According to Ukraine’s cybersecurity defense and security agency SSSCIP (short for State Service of Special Communications and Information Protection), the country’s networks have been under a constant barrage of hacking attempts since the war started.
“Enemy hackers continue to attack Ukraine. The intensity of cyberattacks has not decreased since the beginning of Russia’s full-scale military invasion, although their quality has been declining,” SSSCIP said on Thursday.
The country’s government and local authorities, as well as its defense organizations, are the key sectors that have been targeted the most during the first months of the war, in a total of 281 attacks.
The list of industry sectors heavily impacted by cyberattacks also includes the financial, telecom, infrastructure, and energy sectors.
Most of the attacks detected by Ukraine’s cybersecurity defense agency were focused on information harvesting (242 incidents), while the rest aimed to breach, take down, or infect targeted systems with malware.
Russian cyberattacks linked to military strikes
SSCIP’s data aligns with a report published by Microsoft in April when the company revealed the scale of Russian-backed cyberattacks against Ukraine since the February invasion.

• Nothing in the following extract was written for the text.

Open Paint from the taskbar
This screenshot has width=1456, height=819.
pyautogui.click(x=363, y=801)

Tom Burt, Microsoft’s corporate vice president for customer security and trust, said that Redmond’s security analysts detected multiple Russian hacking groups targeting the country’s infrastructure and Ukrainian citizens in hundreds of attacks aiming to deploy destructive malware on critical systems and disrupt civilian access to reliable information and critical life services.
“Starting just before the invasion, we have seen at least six separate Russia-aligned nation-state actors launch more than 237 operations against Ukraine – including destructive attacks that are ongoing and threaten civilian welfare,” Burt revealed in April.

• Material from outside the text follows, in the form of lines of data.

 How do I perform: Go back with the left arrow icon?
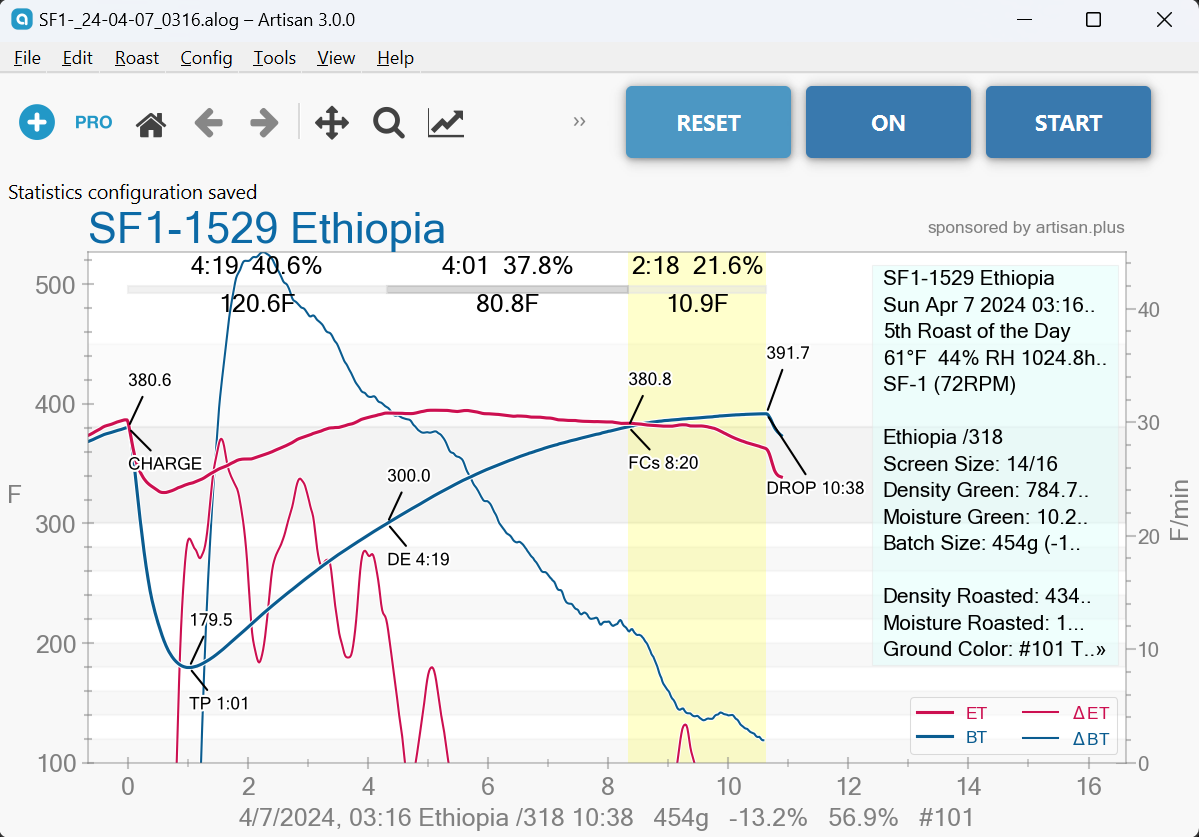[x=208, y=122]
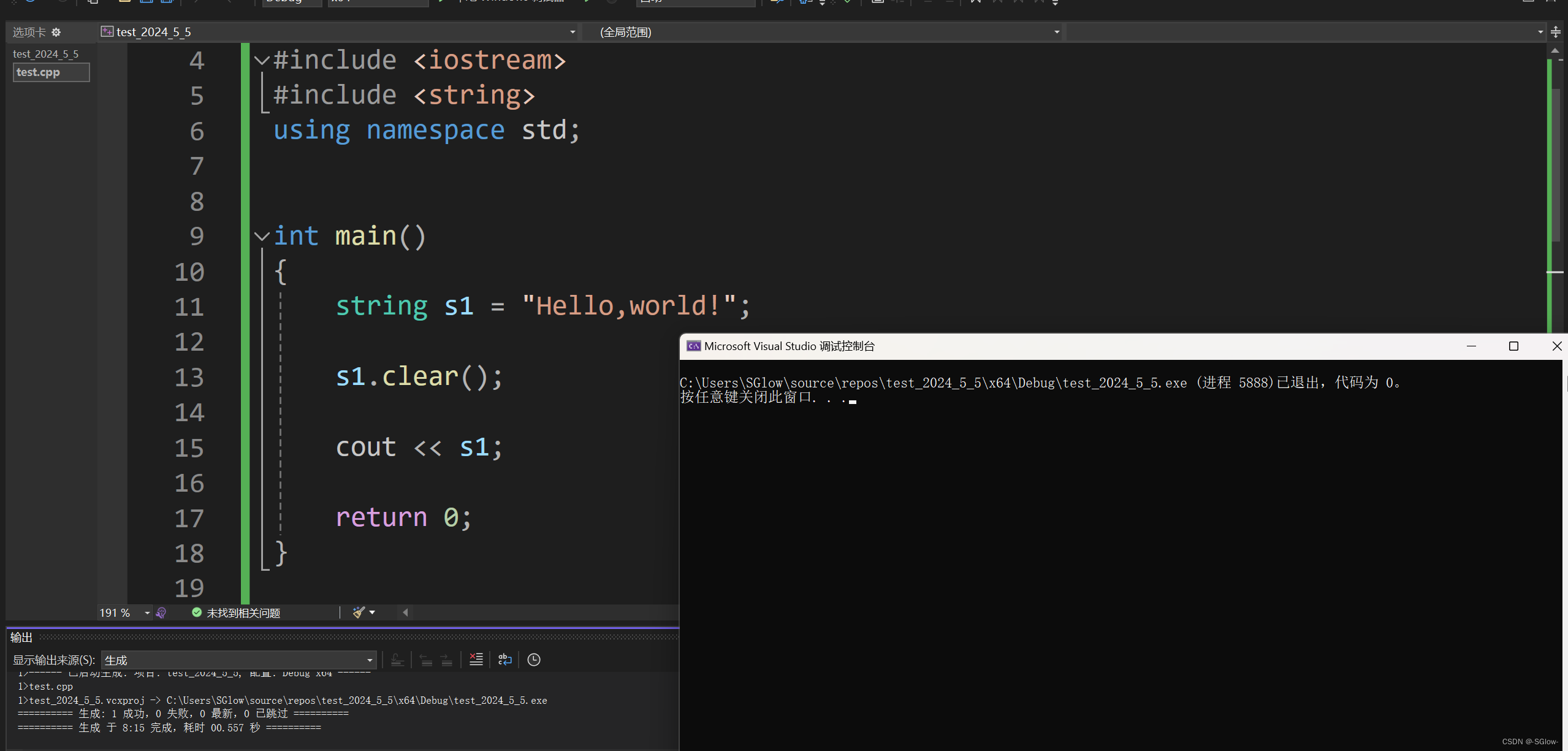Click the debug console window title icon
The image size is (1568, 751).
point(693,346)
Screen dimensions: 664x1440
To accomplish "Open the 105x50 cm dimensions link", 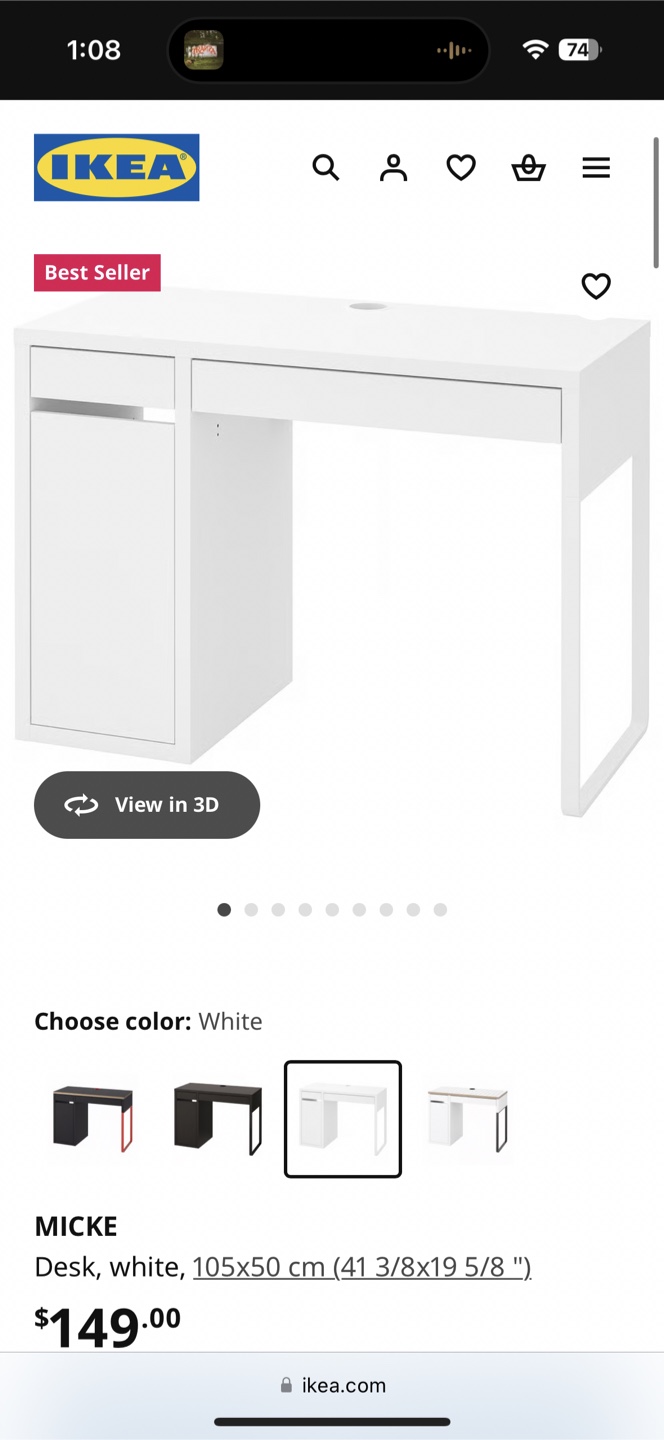I will coord(362,1267).
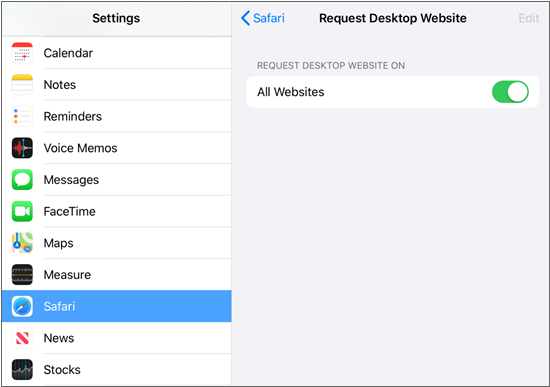Image resolution: width=550 pixels, height=387 pixels.
Task: Tap the green Messages icon
Action: click(22, 180)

The Microsoft Threat Intelligence Center (MSTIC) also observed threat groups linked to the GRU, SVR, and FSB Russian intelligence services (e.g., APT28, Sandworm, Gamaredon, EnergeticBear, Turla, DEV-0586, and UNC2452/2652) intensifying their attacks against Ukraine and its allies starting with March 2022.
Burt also highlighted a direct link between Russian-backed cyberattacks and Russia’s military operations, with the timing of hacking attempts closely matching that of missile strikes and sieges coordinated by Russia’s army.
Russia stepping up efforts to hack Ukraine’s allies
“MSTIC has detected Russian network intrusion efforts on 128 targets in 42 countries outside Ukraine,” Smith said.
“These represent a range of strategic espionage targets likely to be involved in direct or indirect support of Ukraine’s defense, 49 percent of which have been government agencies.”
The vast majority of these attacks are mainly focused on gathering sensitive information from government agencies in countries with crucial roles in NATO’s and the West’s response to Russia’s war.
Microsoft also revealed that, since the start of the war in Ukraine, Russian-backed threat groups have succeeded in 29% of their attacks, and, in a quarter of these intrusions, they were also able to exfiltrate stolen data.